Tuesday, February 13, 2018

It, by Stephen King

Stephen King builds tension by intermixing scenes of normality, if not banality, with scenes of violence and terror. In the opening of his novel It (1986), a little boy is following his paper sailboat as it floats on draining water from a storm down a suburban street.  He is having a great time, but then sees his boat swept down a drainage culvert.  He bends down to look for his boat and sees the face of a clown.  Moments later he is dead, his arm ripped off. This is pretty much the method of It (1986), though none of the subsequent scenes is quite as horrible as this one.
The edition I read was 1477 pages long.  This is long.  The book could probably have been shortened, as much as by half, without sacrificing tension.  We don’t need as many details as King offers.  We don’t need the overflow of information about each major character (there are seven of them—six boys and a girl, all the same age)).  It’s perhaps not necessary for every character to tell his or her own story (or to have it told).  And each of these individual stories is over long.
King deftly maintains two more or less parallel story lines: that of the main characters as children, and that of the main characters as adults 27 years later, trying to finish off the creature. I admire the skill with which King handled the two narrative lines, moving back and forth between them.  But I felt the children’s story line was more interesting.  And, as is the case with the novel as a whole, we learn far too much about every aspect of the characters, their backgrounds, and so on.
King writes well and with intelligence.  His prose is clear and clean, lacking in excessive subordination.  I read through several pages looking for passive verbs and didn’t find any.  This is one sign of an effective writer.  As with all his novels, he often alludes to other literary works.  In this one, many if not most of the chapters begin with epigraphs taken from William Carlos Williams’ long poem Patterson (1946-58). 
One mistake that King makes in this book is to offer literal explanations for supernatural or other-worldly occurrences. He tells us enough for us to suspect that the creature that gives the novel its title may have come from another world or dimension.  But his occasional narratives from the creature’s point of view don’t work. And in the final faceoff between the main characters and It, it’s not exactly clear how they are able to defeat the creature simply by punching it (which in itself is supposed to show the creature that they don’t fear it and therefore aren’t vulnerable to it—a kind of horrific version of the scene in Peter Pan where the audience has to announce its belief in Tinkerbell to prevent her from dying). In one improbable scene, the children build an Indian sweat lodge and, stoking a fire within it, they breathe smoke in hopes of having a vision that will assist them in some way.  The vision that two of them have provides information about It, its arrival on earth, and its awakening every 27 years to feed on whatever flesh is available. Is this information, interesting though it is, really necessary? Wouldn’t It be more horrifying if we knew less about it’s background? Would knowing less about It make It more horrible?

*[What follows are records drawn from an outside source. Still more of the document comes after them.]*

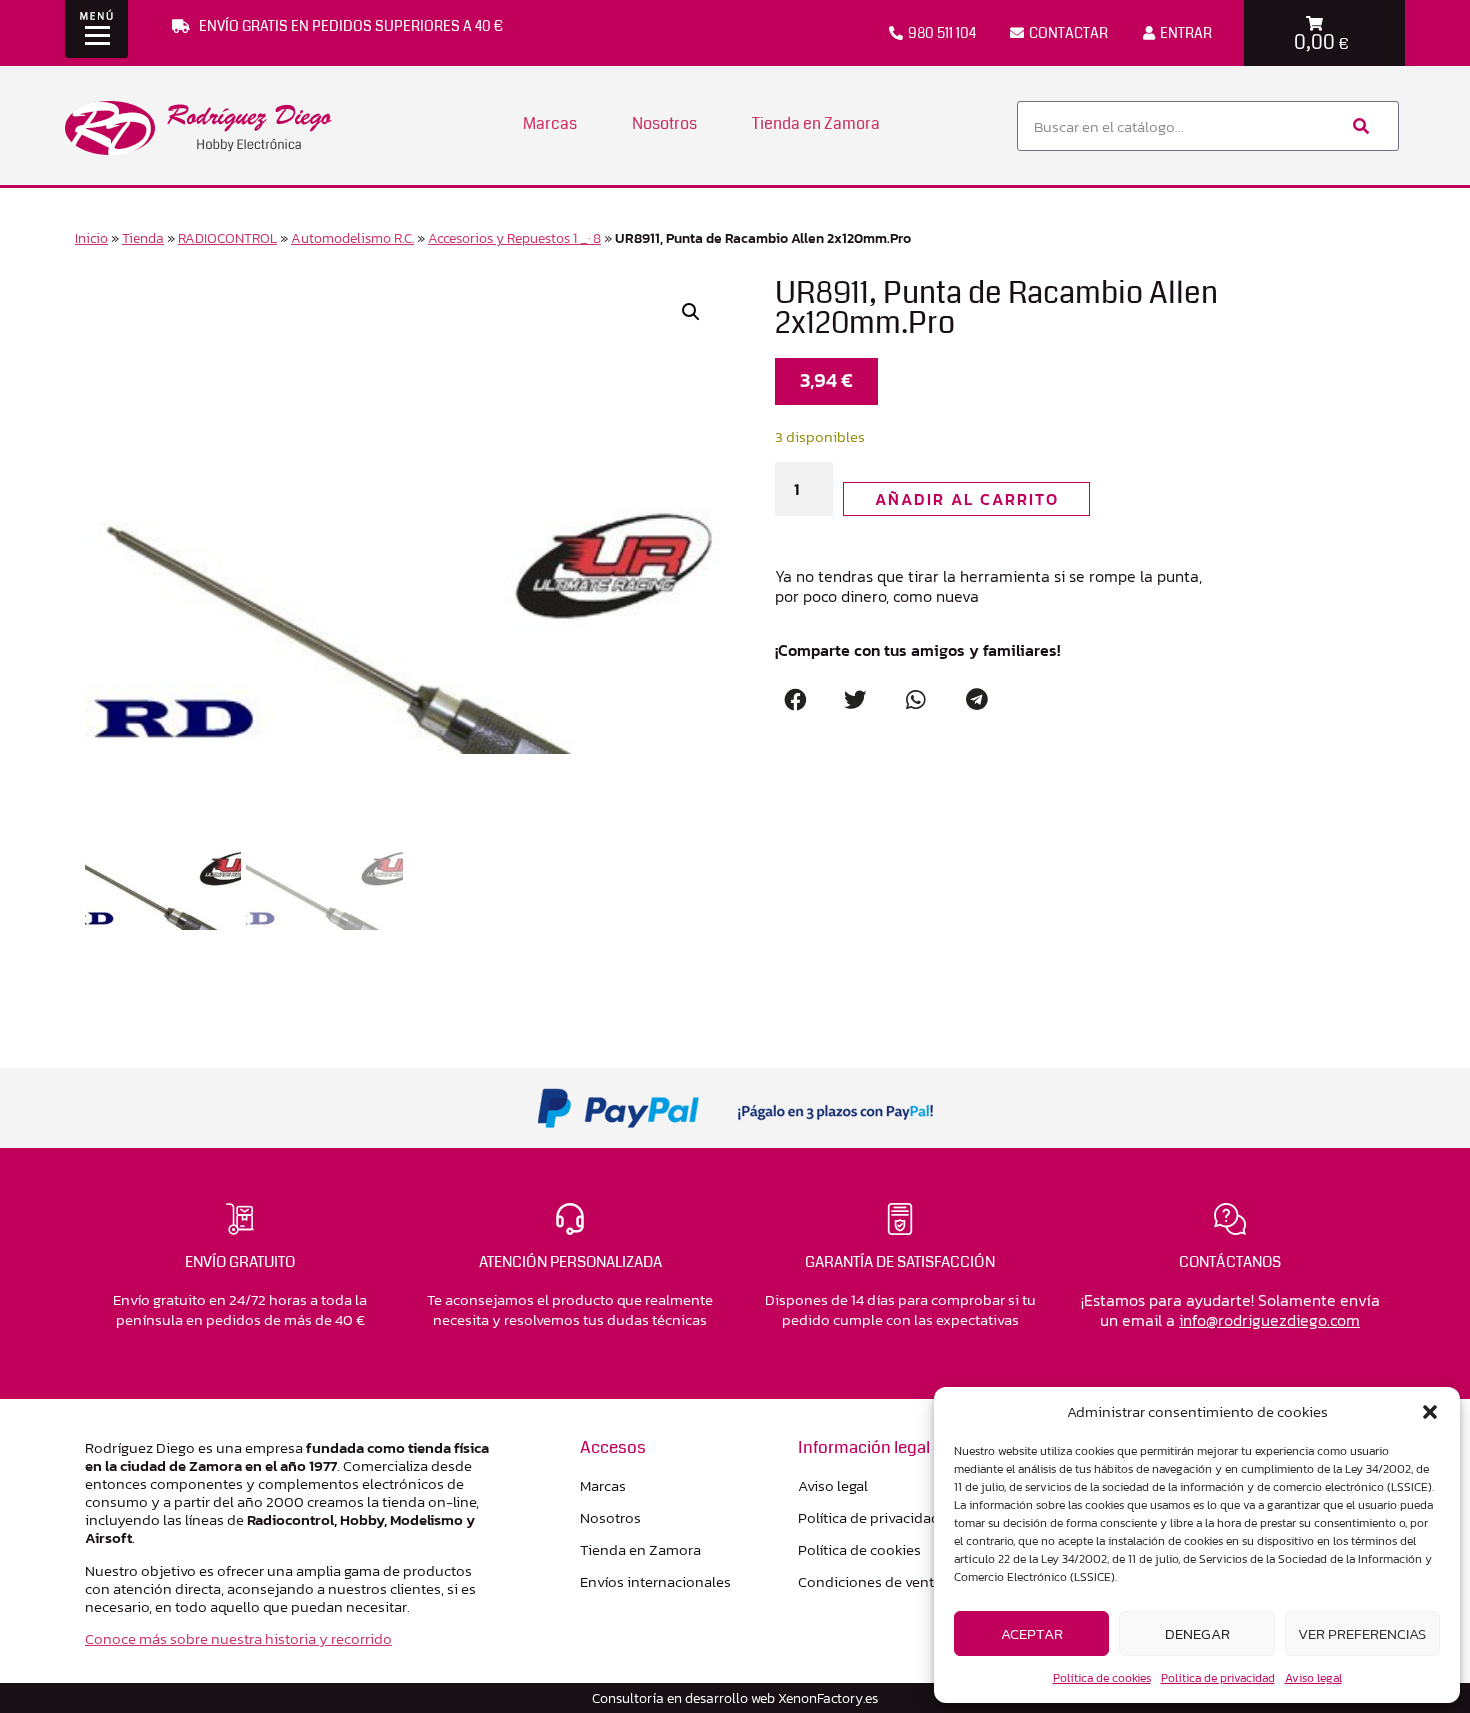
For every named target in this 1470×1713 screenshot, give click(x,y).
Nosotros (664, 123)
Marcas (550, 123)
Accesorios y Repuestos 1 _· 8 (514, 238)
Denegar (1197, 1633)
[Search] (1359, 126)
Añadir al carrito (967, 499)
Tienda (143, 238)
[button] (1430, 1412)
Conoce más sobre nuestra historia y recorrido (238, 1638)
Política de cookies (1102, 1678)
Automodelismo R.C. (352, 238)
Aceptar (1032, 1633)
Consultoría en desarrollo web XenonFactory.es (735, 1698)
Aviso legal (1313, 1678)
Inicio (91, 238)
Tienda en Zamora (816, 123)
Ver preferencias (1362, 1633)
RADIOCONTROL (227, 238)
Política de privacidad (1218, 1678)
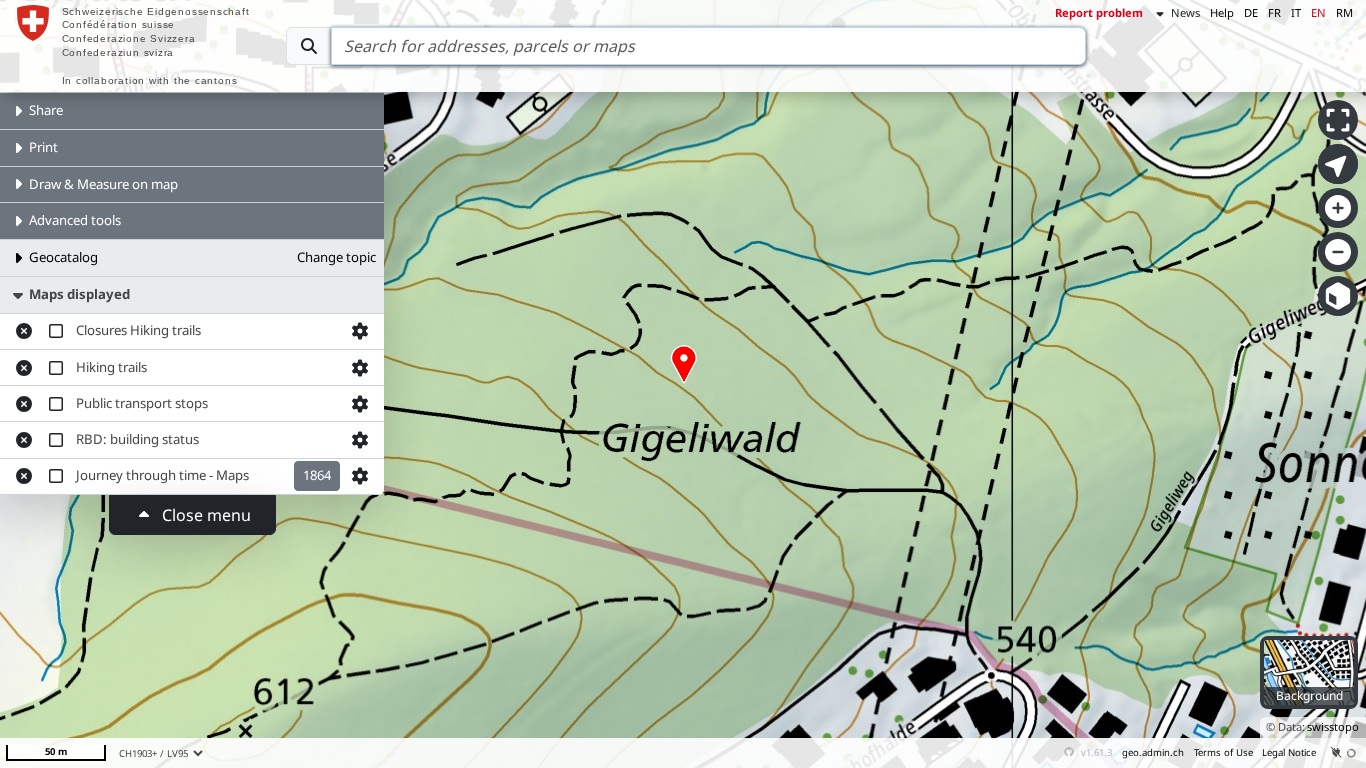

At one point after the children have successfully defeated (but not killed) the creature, they begin to lose “the bond that had held them together all summer.”  To restore the bond, the girl character, Beverley, who is 11 years old, decides to have sex with each of the six boys.  Her reason for doing this is not convincing.  Exactly why it has the desired effect is not clear. King describes the sexual encounters in excessive detail (maybe any detail would be excessive, given the subject), especially her orgasms with two of the boys for whom she has special feelings. King implies these are the moments when she begins to become a woman, that she attains a knowledge not yet available to other girls her age, and so on, blah, blah, blah. I thought, to be honest, these scenes were, for lack of a better word, creepy, and that they turn the reader into a voyeur. I refrain from using the term child pornography. Should I? I certainly don’t think King meant these scenes as pornographic, but maybe it’s the reader who decides whether they are. I should stress that he describes sex among the children in broad euphemisms and abstract language.  At any rate, sex, adult sexuality, is still ahead of these children until this scene, which all but one of them (incredibly) forget.  King links adult sexuality (referred to as “It” in this scene) to what the creature “It” represents.  “It” is, among other meanings, the future—adulthood.
King seems to take pleasure (or at least he gives this impression) in describing how people die violently.  This is especially the case in his description of the destruction of the town of Derry, where the novel occurs.  The destruction itself is magnificently narrated.  But I’m not especially interested in how unimportant characters meet their violent ends.
I enjoyed this novel but the experience of reading it was exhausting. King maintains the reader’s interest over 1477 pages, building tension and mystery so that, in the end, despite the length, one doesn’t want to put it (the book) down.